Re: schools, isn't this what @Nellodee (I think it was) went through with her statistical calculator that the older the child the more connections/contacts they have (ie moving round schools for GCSE options etc) rather than primary children being less infectious?

lurker101 · 26/10/2020 16:34

@Nellodee and @PatriciaHolm the recent stats from Northern Ireland have really good data on school “outbreaks” and supports much lower spread amongst primary school age children. I posted the link earlier in the thread but think it may have got lost (or maybe only I thought it was interesting 😂) www.publichealth.hscni.net/sites/default/files/2020-10/Monthly%20Epidemiological%20Bulletin_week%2042_0.pdf

PatriciaHolm · 26/10/2020 17:00

[quote lurker101]**@Nellodee* and @PatriciaHolm* the recent stats from Northern Ireland have really good data on school “outbreaks” and supports much lower spread amongst primary school age children. I posted the link earlier in the thread but think it may have got lost (or maybe only I thought it was interesting 😂) www.publichealth.hscni.net/sites/default/files/2020-10/Monthly%20Epidemiological%20Bulletin_week%2042_0.pdf[/quote]
Nooo it's super interesting! I missed that link.

The report goes into quite some depth re outbreaks doesn't it. And shows how they differ between school types - for example 61% of primary clusters being a single case vs 29% of post primary. With 40% of primary schools experiencing at least one case but 87% of post primaries.

Also - 42% of primary related cases being staff, but 21% of post primary.

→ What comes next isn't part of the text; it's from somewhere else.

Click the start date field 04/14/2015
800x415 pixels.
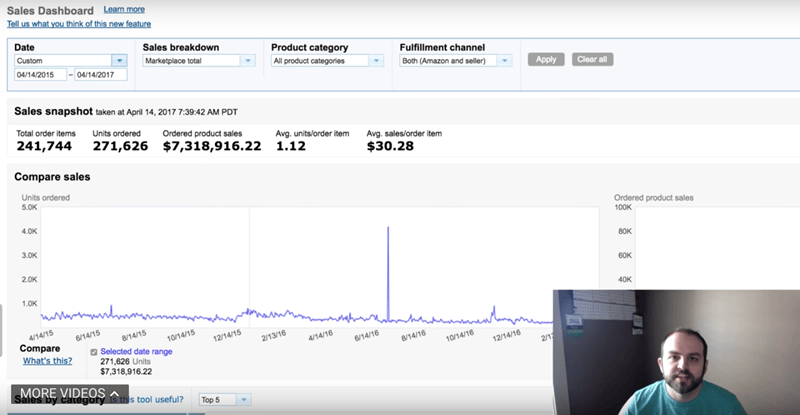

sooooo….post primary pupils had more infections, but primarily kept infections between themselves. It would be really interesting to see a Venn diagram for primary on "clusters of one case" and "staff", to see if a large proportion of primary cases didn't involve children at all (staff being infected elsewhere).

lunar1 · 26/10/2020 17:18

Does this delay mean someone messed up the spreadsheet again?

PatriciaHolm · 26/10/2020 17:19

Or the official excel spreadsheet updater has a long weekend off and forgot to tell anyone...

Witchend · 26/10/2020 17:22

On a purely pedantic note does it wind anyone else up that on the main page they have 04:11pm. I was always told that if you used the 0 it was to show you were using 24 hour clock.

PatriciaHolm · 26/10/2020 17:26

Yes! It's only on the landing page as well, which is most odd.

ancientgran · 26/10/2020 17:31

TheMShip, it wasn't Huntingtons, I'm not sure what the test was. I do know that as they still had tissue samples from my grandmother and 3 of her children (who all died early) they were able to use those tissue samples to help identify the gene sequence that was faulty. There are better claims to fame. Another aunt had the same condition but it didn't kill her and 2 of my cousins have it.

Piggywaspushed · 26/10/2020 17:34

I think the likely explanation there is that secondary teachers are keeping away from the students. Primary staff not only can't very effectively but have,more or less, been told not to. My head was annoyed at having to send two staff home last week because they confessed to being close to a conformed case. it's Not The Done Thing.

cathyandclare · 26/10/2020 17:40

20890
101 deaths

ancientgran · 26/10/2020 18:05

Pressure on the NHS is still growing.

Nellodee · 26/10/2020 18:08

@lurker101 I missed your data the first time around. That's very interesting data from Northern Ireland. I wish we had English data broken down like that.

It makes sense that although Primary school children may be less at risk, they are more likely to pass their infections on to staff. Primary teachers are a lot more hands on and have to deal with more snot and what have you.